American gunmakers are profiting from gun sales to violent Central American countries that migrants are fleeing. The United States provides more small arms and ammunition to the region than any other country does, according to customs data. The shipments include a cache of M4 assault rifles used by military police to fire on civilians protesting suspicious election results in Honduras. Evidence we gathered indicates the guns were sold by Connecticut-based Colt’s Manufacturing. “The violence, corruption, and abuse in Central American countries tend to be the biggest factors driving migration to the United States — a phenomenon the Trump administration has dedicated itself to curbing,” Alex Yablon writes in his new feature, published in partnership with Foreign Policy. “Since the gun sales fuel the violence and corruption, the United States has effectively undermined its own objectives by allowing the weapons deals.”

Meanwhile: Oversight of international gun sales is in shambles. The State Department routinely approves firearms exports despite a lack of information about where the guns might end up, and regularly fails to notify Congress of large gun sales, as required by law, according to a February audit by the Department of State’s Office of the Inspector General.

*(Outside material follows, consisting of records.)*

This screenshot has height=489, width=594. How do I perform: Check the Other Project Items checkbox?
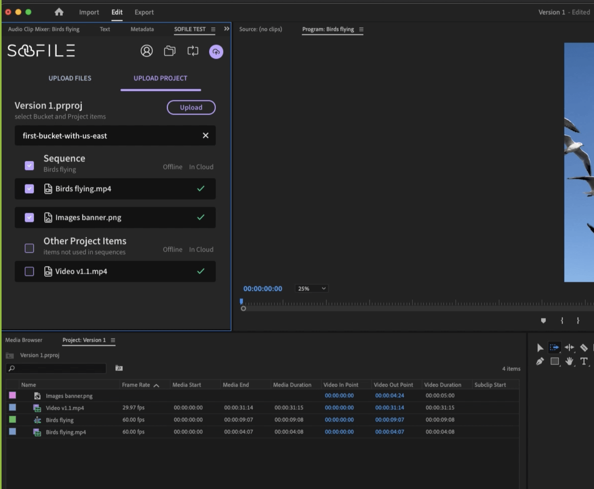click(x=30, y=248)
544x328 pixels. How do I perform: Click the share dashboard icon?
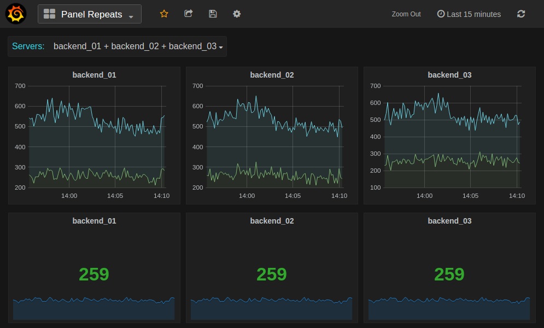click(x=189, y=14)
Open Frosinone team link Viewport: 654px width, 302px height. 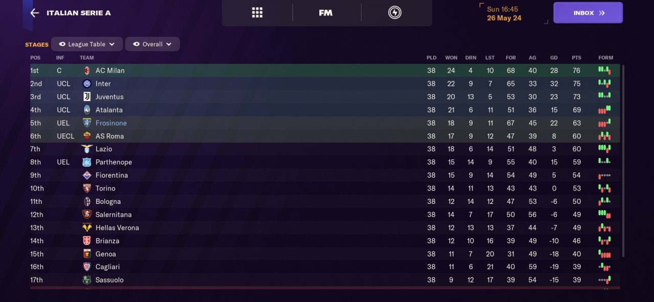tap(111, 123)
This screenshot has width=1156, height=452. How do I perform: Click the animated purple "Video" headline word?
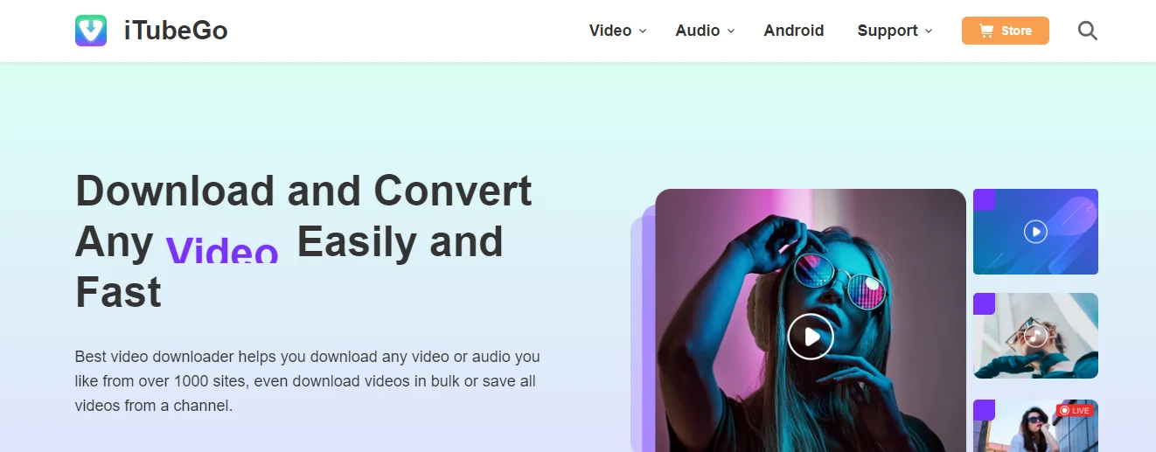pos(222,247)
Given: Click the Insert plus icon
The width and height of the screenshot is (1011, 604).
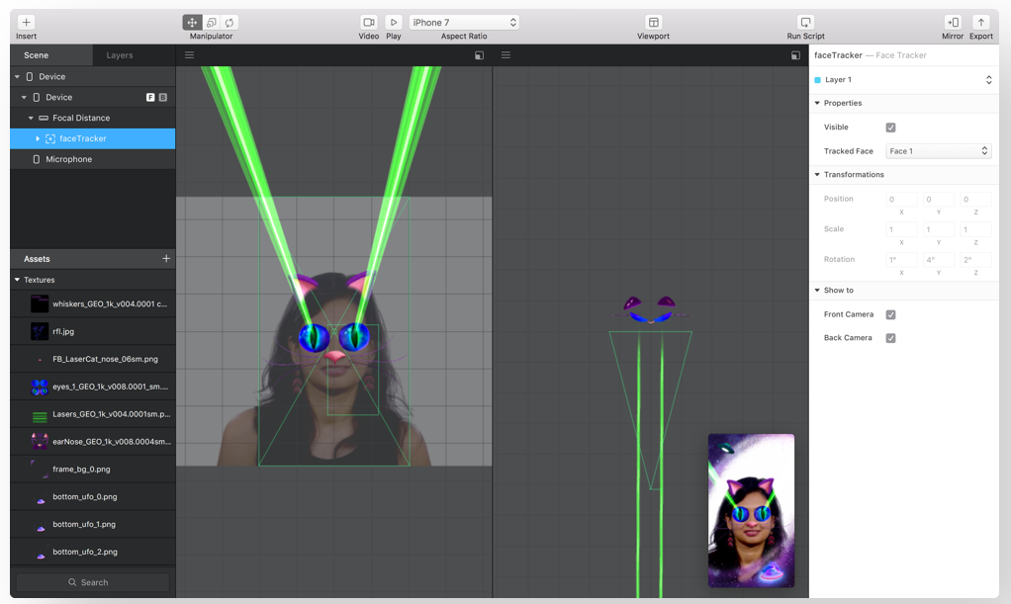Looking at the screenshot, I should coord(26,22).
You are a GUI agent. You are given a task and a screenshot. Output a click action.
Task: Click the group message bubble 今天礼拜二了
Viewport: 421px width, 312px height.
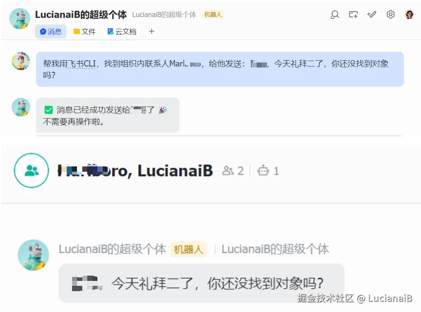201,283
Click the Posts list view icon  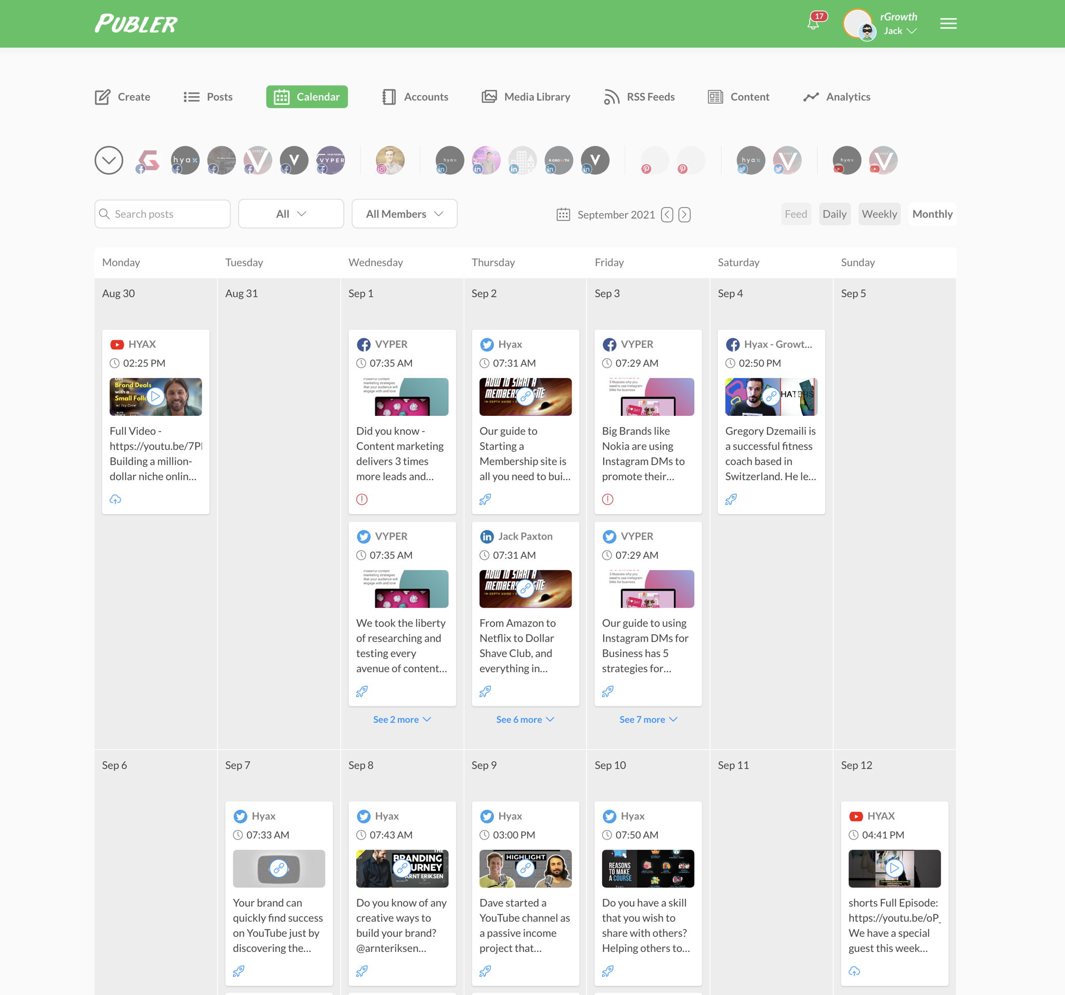click(x=192, y=97)
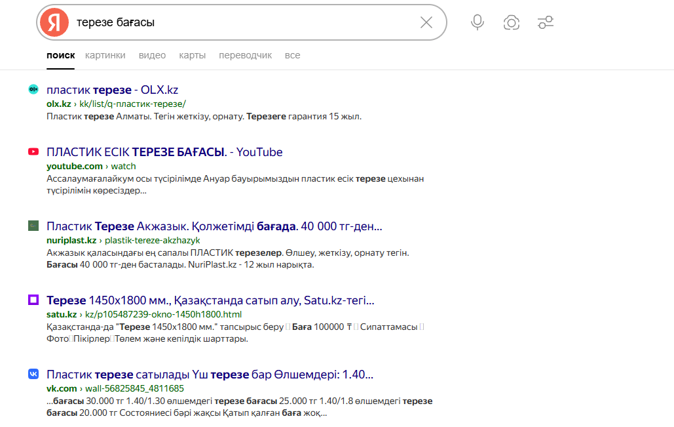
Task: Open the карты tab
Action: (x=192, y=55)
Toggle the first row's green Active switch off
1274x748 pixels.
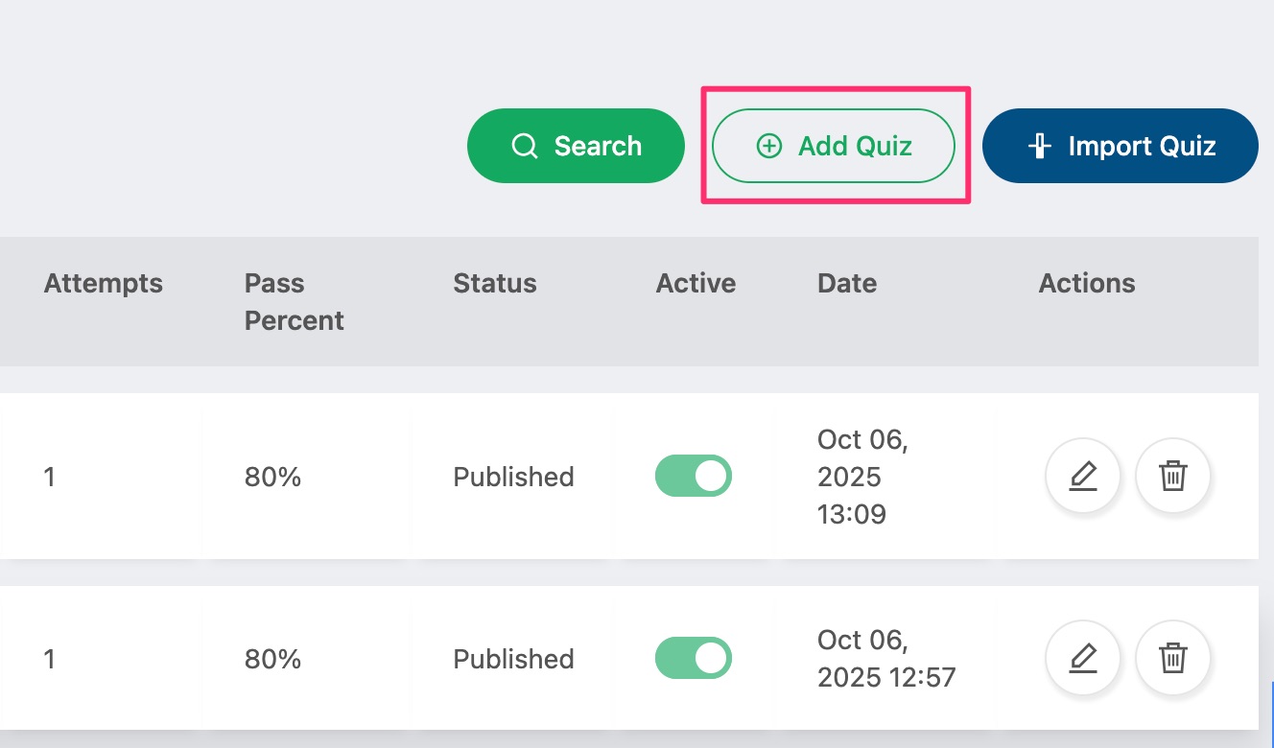(x=693, y=476)
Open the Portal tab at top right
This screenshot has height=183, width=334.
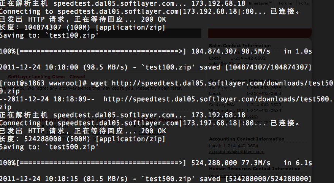(304, 3)
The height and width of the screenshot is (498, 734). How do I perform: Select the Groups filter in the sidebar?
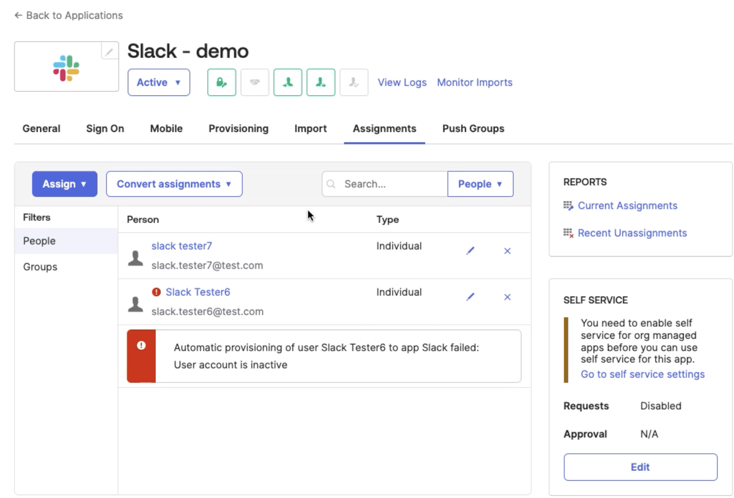tap(40, 267)
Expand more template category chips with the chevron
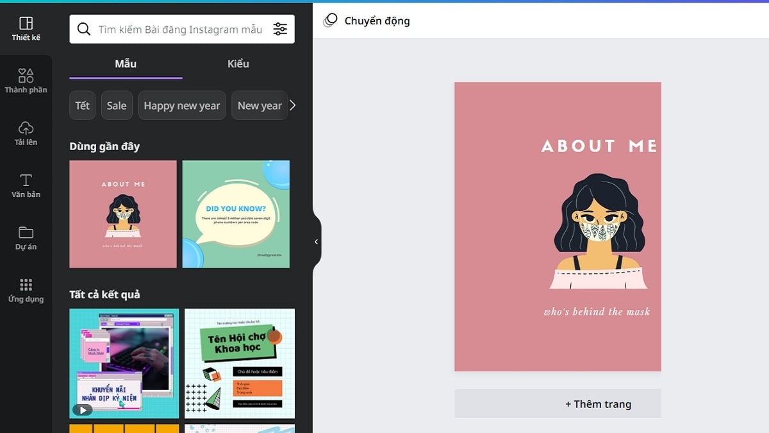 tap(292, 105)
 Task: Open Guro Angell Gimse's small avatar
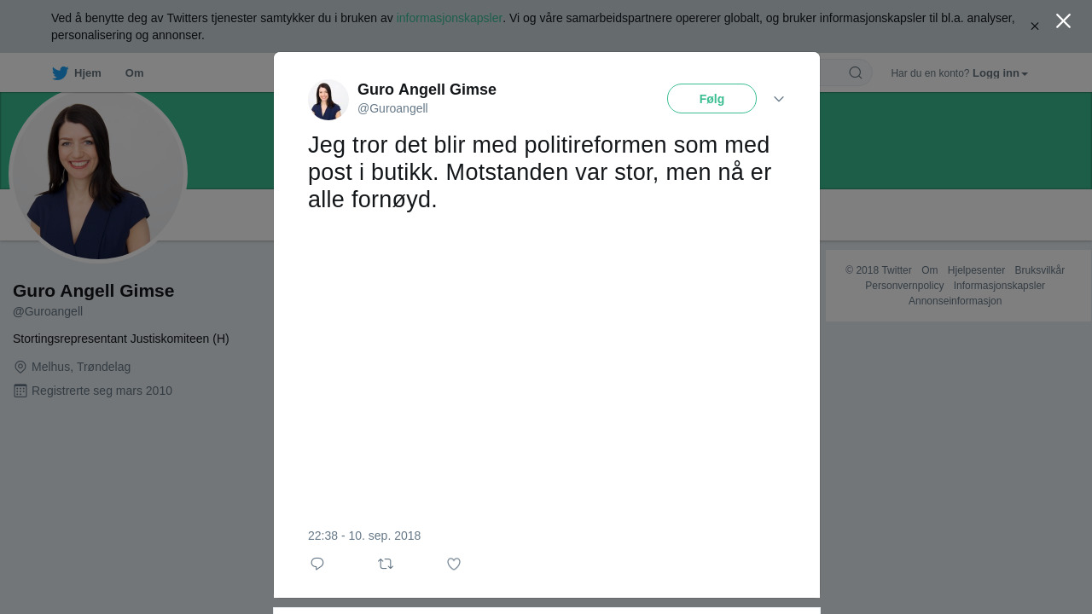(x=328, y=100)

The Senate will hold a hearing on gun violence later this month. Lindsey Graham, the Republican chair of the Senate Judiciary Committee, told CNN on Thursday that his committee will hold hearings on reducing gun violence on March 26. Though the announcement follows the House passage of two bills expanding gun background checks, Graham said the hearing will focus on extreme risk protection orders, or so-called red flag laws. “This is to me the area where we can come together,” he said.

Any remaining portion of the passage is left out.